» GIVEN PASSAGE
┄┄┄┄┄┄┄┄┄┄┄┄┄┄┄┄┄┄┄┄

A significant portion of the transaction (~EUR 549mm out of EUR 750mm, thus ~73%) was allocated to what we can consider as “sustainable investors” (i.e. incorporating ESG criteria in their FI investments)
- 46% of the transaction (~EUR 349mm) was allocated to “strongly committed” funds (i.e. dedicated green and/or sustainable bond funds and/or mandates)
- 20% of the transaction (~EUR 149mm) was allocated to “partially committed” funds (i.e. that incorporate ESG criteria in their investment decisions)
- 7% of the transaction (~EUR 52mm) was allocated to “lightly committed” funds (i.e. PRI signatories, but not truly active players in the broader RI market)
Figure 1. Sustainable investors allocation breakdown
Source: Natixis GSH’s Syndication & Distribution’s analysis of the Book
The Proceeds raised through Mexico’s SDG Bonds issuances will finance projects located in 1,345 cities selected because of their illiteracy and low school attendance rates, level of health services deprivation, lack of toilets, drainage or piped water in houses, absence of electricity access or basic equipment such as fridges. Such “SDG localized Finance” guarantees that only budgetary programs targeting the most disadvantaged areas and vulnerable populations are eligible (indigenous, elderly and children).
The SDG Sovereign Bond Framework
The Mexican Government wished to establish a broad Framework that would leverage their substantial work over the past few years implementing and working towards achieving the 2030 Agenda. This includes their innovative work on mapping the Federal Budget to the United Nations (UN) Sustainable Development Goals (SDGs).

┄┄┄┄┄┄┄┄┄┄┄┄┄┄┄┄┄┄┄┄

» DATA
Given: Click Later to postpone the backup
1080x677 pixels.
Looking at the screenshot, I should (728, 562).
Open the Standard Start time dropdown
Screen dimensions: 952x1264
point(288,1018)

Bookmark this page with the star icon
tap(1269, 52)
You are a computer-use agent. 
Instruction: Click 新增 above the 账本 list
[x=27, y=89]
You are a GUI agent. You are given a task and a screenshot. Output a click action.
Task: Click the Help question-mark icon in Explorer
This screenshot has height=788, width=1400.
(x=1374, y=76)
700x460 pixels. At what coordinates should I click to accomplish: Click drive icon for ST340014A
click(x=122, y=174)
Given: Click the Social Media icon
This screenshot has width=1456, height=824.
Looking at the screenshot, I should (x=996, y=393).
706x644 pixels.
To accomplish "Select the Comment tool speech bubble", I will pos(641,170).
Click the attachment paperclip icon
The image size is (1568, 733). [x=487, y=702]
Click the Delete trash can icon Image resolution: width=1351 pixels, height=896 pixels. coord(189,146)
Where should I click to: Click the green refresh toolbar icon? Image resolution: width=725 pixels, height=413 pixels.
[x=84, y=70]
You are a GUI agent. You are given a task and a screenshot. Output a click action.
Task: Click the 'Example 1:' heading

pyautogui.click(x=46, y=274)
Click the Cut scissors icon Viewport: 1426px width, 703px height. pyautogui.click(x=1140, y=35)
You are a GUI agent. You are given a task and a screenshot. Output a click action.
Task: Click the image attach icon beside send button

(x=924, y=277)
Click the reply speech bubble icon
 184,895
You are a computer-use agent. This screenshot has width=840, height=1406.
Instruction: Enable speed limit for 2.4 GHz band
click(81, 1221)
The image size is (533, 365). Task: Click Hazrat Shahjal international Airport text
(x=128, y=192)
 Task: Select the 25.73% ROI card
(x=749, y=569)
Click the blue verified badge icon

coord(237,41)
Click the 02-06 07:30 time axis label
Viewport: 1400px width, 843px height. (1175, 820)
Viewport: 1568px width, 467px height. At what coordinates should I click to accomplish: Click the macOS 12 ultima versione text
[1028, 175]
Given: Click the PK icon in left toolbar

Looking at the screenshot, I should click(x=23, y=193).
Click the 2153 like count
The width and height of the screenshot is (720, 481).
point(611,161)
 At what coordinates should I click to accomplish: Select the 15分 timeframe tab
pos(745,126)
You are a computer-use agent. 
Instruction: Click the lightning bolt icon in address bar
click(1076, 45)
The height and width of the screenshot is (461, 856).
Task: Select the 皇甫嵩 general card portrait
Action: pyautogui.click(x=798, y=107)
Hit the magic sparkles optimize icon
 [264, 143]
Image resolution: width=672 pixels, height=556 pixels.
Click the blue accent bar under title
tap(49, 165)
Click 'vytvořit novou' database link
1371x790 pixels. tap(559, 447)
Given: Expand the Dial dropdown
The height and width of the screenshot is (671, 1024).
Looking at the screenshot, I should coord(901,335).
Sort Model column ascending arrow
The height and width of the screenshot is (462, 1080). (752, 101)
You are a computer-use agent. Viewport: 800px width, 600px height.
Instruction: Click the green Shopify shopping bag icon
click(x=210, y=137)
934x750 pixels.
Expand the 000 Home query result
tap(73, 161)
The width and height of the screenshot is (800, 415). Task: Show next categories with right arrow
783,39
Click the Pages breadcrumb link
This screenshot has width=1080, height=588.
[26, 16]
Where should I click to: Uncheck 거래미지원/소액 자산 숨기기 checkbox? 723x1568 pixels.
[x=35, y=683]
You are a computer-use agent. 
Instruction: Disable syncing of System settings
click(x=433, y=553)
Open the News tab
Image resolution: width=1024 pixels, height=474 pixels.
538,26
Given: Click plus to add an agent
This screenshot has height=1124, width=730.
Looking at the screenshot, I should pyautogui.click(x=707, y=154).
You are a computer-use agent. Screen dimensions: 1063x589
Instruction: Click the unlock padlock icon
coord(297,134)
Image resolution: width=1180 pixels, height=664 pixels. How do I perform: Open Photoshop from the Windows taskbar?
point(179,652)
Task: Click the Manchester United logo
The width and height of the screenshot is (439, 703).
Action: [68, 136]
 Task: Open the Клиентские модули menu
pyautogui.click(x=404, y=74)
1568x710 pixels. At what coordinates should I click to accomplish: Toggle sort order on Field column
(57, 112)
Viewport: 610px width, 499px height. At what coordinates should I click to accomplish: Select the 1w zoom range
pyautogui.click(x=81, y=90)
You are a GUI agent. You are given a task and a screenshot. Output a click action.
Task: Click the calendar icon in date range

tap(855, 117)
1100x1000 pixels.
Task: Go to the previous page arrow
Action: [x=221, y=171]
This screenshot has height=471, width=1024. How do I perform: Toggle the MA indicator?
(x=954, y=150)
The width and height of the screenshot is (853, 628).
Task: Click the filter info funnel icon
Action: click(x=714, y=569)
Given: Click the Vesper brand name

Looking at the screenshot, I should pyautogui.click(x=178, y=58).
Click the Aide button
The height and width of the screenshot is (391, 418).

┄┄┄┄┄┄┄┄┄┄┄┄┄┄┄┄┄┄┄┄

» PARTS OF THE EXERCISE
(a) Please rewrite the bond allocation passage, beginning at the words "- 46% of the" and stopping after "broader RI market)", with "funds" changed to "portfolios".
(b) Translate this sentence from the bond allocation passage into Spanish: "This includes their innovative work on mapping the Federal Budget to the United Nations (UN) Sustainable Development Goals (SDGs)."

» RESPONSES PER TASK
(a)
- 46% of the transaction (~EUR 349mm) was allocated to “strongly committed” portfolios (i.e. dedicated green and/or sustainable bond portfolios and/or mandates)
- 20% of the transaction (~EUR 149mm) was allocated to “partially committed” portfolios (i.e. that incorporate ESG criteria in their investment decisions)
- 7% of the transaction (~EUR 52mm) was allocated to “lightly committed” portfolios (i.e. PRI signatories, but not truly active players in the broader RI market)

(b) Esto incluye su innovador trabajo de vinculación del Presupuesto Federal con los Objetivos de Desarrollo Sostenible (ODS) de las Naciones Unidas (ONU).